Excerpt to read.
Thus, a Workers World (27 September) article titled “How Congress Could Stop the War—But Won’t” states that “it will take a massive, determined, angry and independent movement to force the conciliatory Democratic majority in Congress to put impeachment on the table and take war funding off.” The front-page headline of the prior issue of Workers World (20 September) read: “Camp Out on Congress’s Doorstep to Say No Funds for Racist Occupation!”

Not to be outdone, the ISO’s Socialist Worker online (7 September) moans that the “antiwar movement has failed to build on the momentum from last November’s election.” Its 3 August article on an occupation of Representative John Conyers’ office by liberal activists lauds “antiwar activists” for “taking steps to put liberal leaders of the Democratic Party on the hot seat—demanding action, not words, to end the U.S. war on Iraq and stand up to a Bush administration hell-bent on continuing it.” The punch line of the article: “We must hold the Democratic Congress to account—and pressure it to do what the antiwar majority wants: cut off funds for the war and set a deadline for withdrawing U.S. troops.”

The logic of such pressure politics was brought home by an insipid leaflet by the New York City CAN demanding that Hillary Clinton “Cut the Funding, Stop the War! What the Hell is Senate For?” Its purpose as the “higher” branch of Congress has always been, in the words of Alexander Hamilton, to be “out of reach of those occasional ill-humors” of the masses. More broadly, the purpose of the entire capitalist government with all its tentacles and branches is, as Karl Marx and Friedrich Engels put it in the Communist Manifesto, to act as “a committee for managing the common affairs of the whole bourgeoisie.”

Against the reformists’ lulling of the workers, youth and oppressed into faith-based appeals to the good offices of the bourgeois state, we say what is necessary is class-struggle opposition to U.S. imperialism by the multiracial American proletariat. The struggle against imperialist war must be part and parcel of a struggle against the entire system of exploitation and oppression. The primary obstacle to this revolutionary perspective is the pro-capitalist labor bureaucracy, whose embrace of the capitalist system and promotion of U.S. imperialism’s interests chains the working class to its class enemy, centrally via the Democratic Party.

Task set.
- A) In the excerpt on antiwar politics and Congress, rewrite everything from "Against the reformists’" down to "the Democratic Party.", changing "labor bureaucracy" to "union leadership".
- B) According to the excerpt on antiwar politics and Congress, whose office did liberal activists occupy in the 3 August Socialist Worker article?

Data.
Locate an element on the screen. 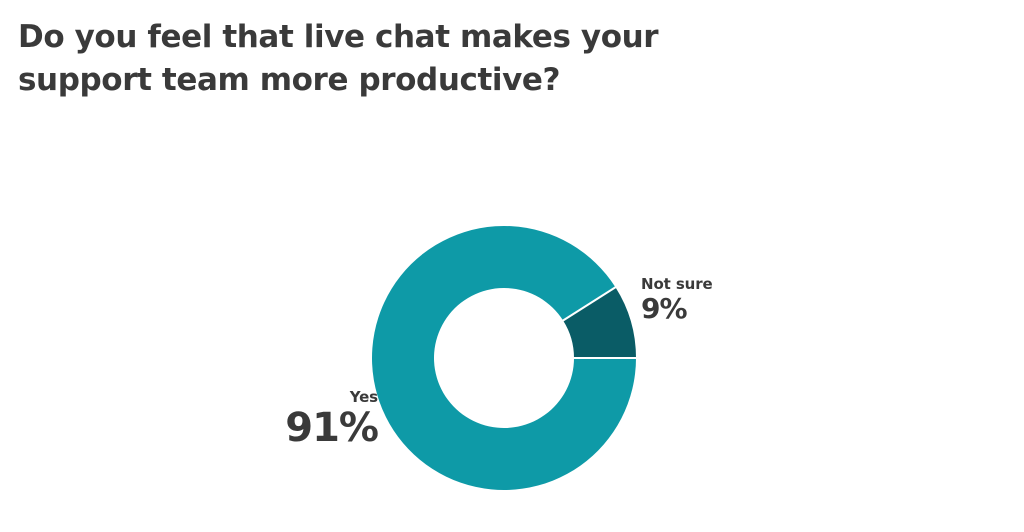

Task responses.
- A)
Against the reformists’ lulling of the workers, youth and oppressed into faith-based appeals to the good offices of the bourgeois state, we say what is necessary is class-struggle opposition to U.S. imperialism by the multiracial American proletariat. The struggle against imperialist war must be part and parcel of a struggle against the entire system of exploitation and oppression. The primary obstacle to this revolutionary perspective is the pro-capitalist union leadership, whose embrace of the capitalist system and promotion of U.S. imperialism’s interests chains the working class to its class enemy, centrally via the Democratic Party.

- B) Representative John Conyers' office.